IN TRADITIONAL international conflicts, the side with the stronger military force tended to win. In today's information age, it is often the party with the stronger story that wins.
Thus in addition to their shooting and killing, Israel and Hezbollah are struggling to shape the narrative that will prevail as the fighting stops. They are locked in a struggle over soft power — the ability to get what you want by attraction rather than coercion.
The ability to combine hard and soft power into a winning strategy is smart power and, thus far, Hezbollah seems ahead on that score. All that Hezbollah needs to win is not to lose, and to be able to tell the story that it was the only Muslim force brave enough to stand up to Israel.
Sadly, the struggle over soft power did not have to turn out this way. When Hezbollah kidnapped Israeli soldiers and launched rockets across the border, the actions were condemned by many Lebanese and criticized by Sunni Arab governments such as Egypt, Jordan, and Saudi Arabia. Today that public criticism has vanished, and Hezbollah is lauded for resisting Israel.
Israel used its hard military power in a manner that bolstered Hezbollah's soft power and legitimacy in Arab eyes, including many Sunnis who were originally skeptical of a Shi'ite organization with ties to non-Arab Iran. We know that terrorist organizations most often lose popular support by their own excesses — witness the drop among Jordanians in the soft power of Al Qaeda in Iraq, led by Abu Musab al-Zarqawi, after the organization bombed a wedding in an Amman hotel.
Israel had to use force in response to Hezbollah's attack to reestablish the credibility of its deterrence, but it misjudged the scale and duration of its hard-power response. Sooner or later, continued large-scale aerial bombardment, even in an era of precision munitions, was bound to produce a disaster like Qana with dozens of dead children. And with dead Lebanese children continually displayed on television day after day, public outrage was bound to limit the leeway of moderate Arab leaders and enhance Hezbollah's narrative.
A shorter military response might have kept the onus on Hezbollah's initial destabilizing attacks. Israeli leaders are quoted as telling the United States that they wanted more time to degrade Hezbollah's rockets and other military capabilities, and the Bush administration provided a green light.

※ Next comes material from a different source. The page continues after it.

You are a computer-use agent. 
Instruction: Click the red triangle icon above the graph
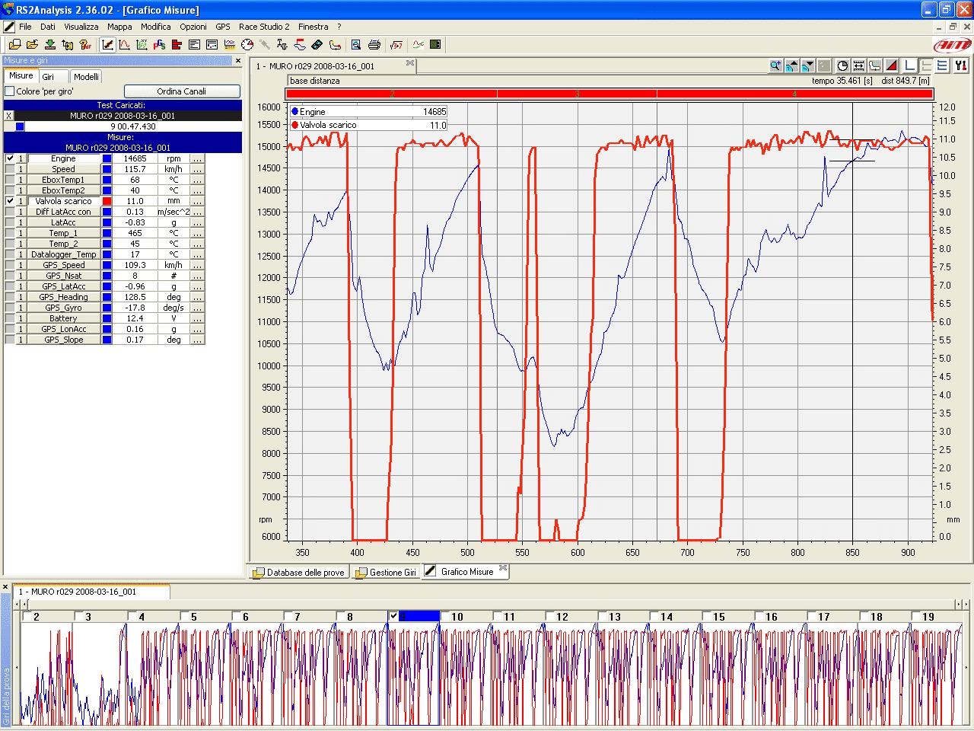tap(892, 66)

But the costs of such a campaign seem to have exceeded the benefits. An alternative course would have been diplomacy to end the isolation of Syria, which the United States had driven into the arms of Iran and thus facilitated the transfer of equipment to Hezbollah.
Lebanon provides larger lessons for the United States about how to conduct a war against jihadist terrorism. The current struggle is not a clash of Islam vs. the West, but a civil war within Islam between a minority of terrorists and a larger mainstream of more moderate believers. America cannot win unless the mainstream wins, and needs to use hard power against the hard core like Al Qaeda because soft power will never attract them. But soft power is essential to attract the mainstream and dry up support for the extremists.
As Secretary of Defense Donald Rumsfeld once said, the measure of success in this war is whether the number our side is killing and deterring is larger than the number that the terrorists are recruiting. By his measure, we are doing badly. In November 2003, the official number of terrorist insurgents in Iraq was 5,000. This year it was 20,000.
The manner in which we use our hard military power affects Rumsfeld's ratio. In the aftermath of the 9/11 terrorist attacks, there was a good deal of sympathy and understanding around the world for the American military response against the Taliban government that had provided bases for Al Qaeda in Afghanistan.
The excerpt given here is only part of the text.